For questions involving divisibility, divisors, factors and multiples, we can say:
If N is a factor by k, then k is "hiding" within the prime factorization of N
Consider these examples:
3 is a factor of 24, because 24 = (2)(2)(2)(3), and we can clearly see the 3 hiding in the prime factorization.
Likewise, 5 is a factor of 70 because 70 = (2)(5)(7)
And 8 is a factor of 112 because 112 = (2)(2)(2)(2)(7)
And 15 is a factor of 630 because 630 = (2)(3)(3)(5)(7)
---------------ASIDE #2--------------------------------------
IMPORTANT CONCEPT: The prime factorization of a perfect square will have an even number of each prime
For example: 400 is a perfect square.
400 = 2x2x2x2x5x5. Here, we have four 2's and two 5's
This should make sense, because the even number of primes allows us to split the primes into two EQUAL groups to demonstrate that the number is a square.
For example: 400 = 2x2x2x2x5x5 = (2x2x5)(2x2x5) = (2x2x5)²
Likewise, 576 is a perfect square.
576 = 2x2x2x2x2x2x3x3 = (2x2x2x3)(2x2x2x3) = (2x2x2x3)²
--------NOW ONTO THE QUESTION!------------------
Given: n² is divisible by 72 (in other words, there's a 72 hiding in the prime factorization of n²)
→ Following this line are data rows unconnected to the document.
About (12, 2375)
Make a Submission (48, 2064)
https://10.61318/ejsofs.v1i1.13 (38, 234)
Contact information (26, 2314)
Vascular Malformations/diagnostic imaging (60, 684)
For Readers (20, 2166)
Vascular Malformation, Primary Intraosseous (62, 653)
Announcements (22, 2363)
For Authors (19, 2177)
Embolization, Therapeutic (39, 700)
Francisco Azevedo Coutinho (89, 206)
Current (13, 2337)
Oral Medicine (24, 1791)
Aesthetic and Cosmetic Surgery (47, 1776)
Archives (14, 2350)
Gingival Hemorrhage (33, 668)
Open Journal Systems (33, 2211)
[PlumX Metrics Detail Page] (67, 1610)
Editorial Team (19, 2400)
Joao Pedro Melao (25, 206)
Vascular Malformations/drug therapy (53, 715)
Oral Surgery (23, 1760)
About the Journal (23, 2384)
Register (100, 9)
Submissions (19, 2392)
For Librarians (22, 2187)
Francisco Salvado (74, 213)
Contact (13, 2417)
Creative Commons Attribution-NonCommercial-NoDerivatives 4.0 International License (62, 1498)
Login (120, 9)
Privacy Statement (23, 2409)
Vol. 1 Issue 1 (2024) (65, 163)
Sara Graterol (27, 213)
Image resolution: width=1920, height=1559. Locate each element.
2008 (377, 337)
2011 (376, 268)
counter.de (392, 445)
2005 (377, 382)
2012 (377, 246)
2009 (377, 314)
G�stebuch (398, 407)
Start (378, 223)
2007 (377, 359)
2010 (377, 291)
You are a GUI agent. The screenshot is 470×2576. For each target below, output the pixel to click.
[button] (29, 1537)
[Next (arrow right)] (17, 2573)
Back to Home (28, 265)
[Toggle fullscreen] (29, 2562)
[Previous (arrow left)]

So, n² = (2)(2)(2)(3)(3)(?)(?)(?)(?)(?)... [the ?'s represent other possible primes in the prime factorization of n²]
Since we have an ODD number of 2's in the prime factorization, we can be certain that there is at least one more 2 in the prime factorization.
So, we know that n² = (2)(2)(2)(3)(3)(2)(?)(?)(?)(?)
So, while there MIGHT be tons of other values in the above prime factorization, we do know that there MUST BE at least four 2's and two 3's.
Now do some grouping to get: n² = [(2)(2)(3)(?)(?)...][(2)(2)(3)(?)(?)...]
From this we can see that n = (2)(2)(3)(?)(?)...
Question: What is the largest positive integer that must divide n?
(2)(2)(3) = 12.
So, the largest positive integer that must divide n is 12
Answer: B
Cheers,
Brent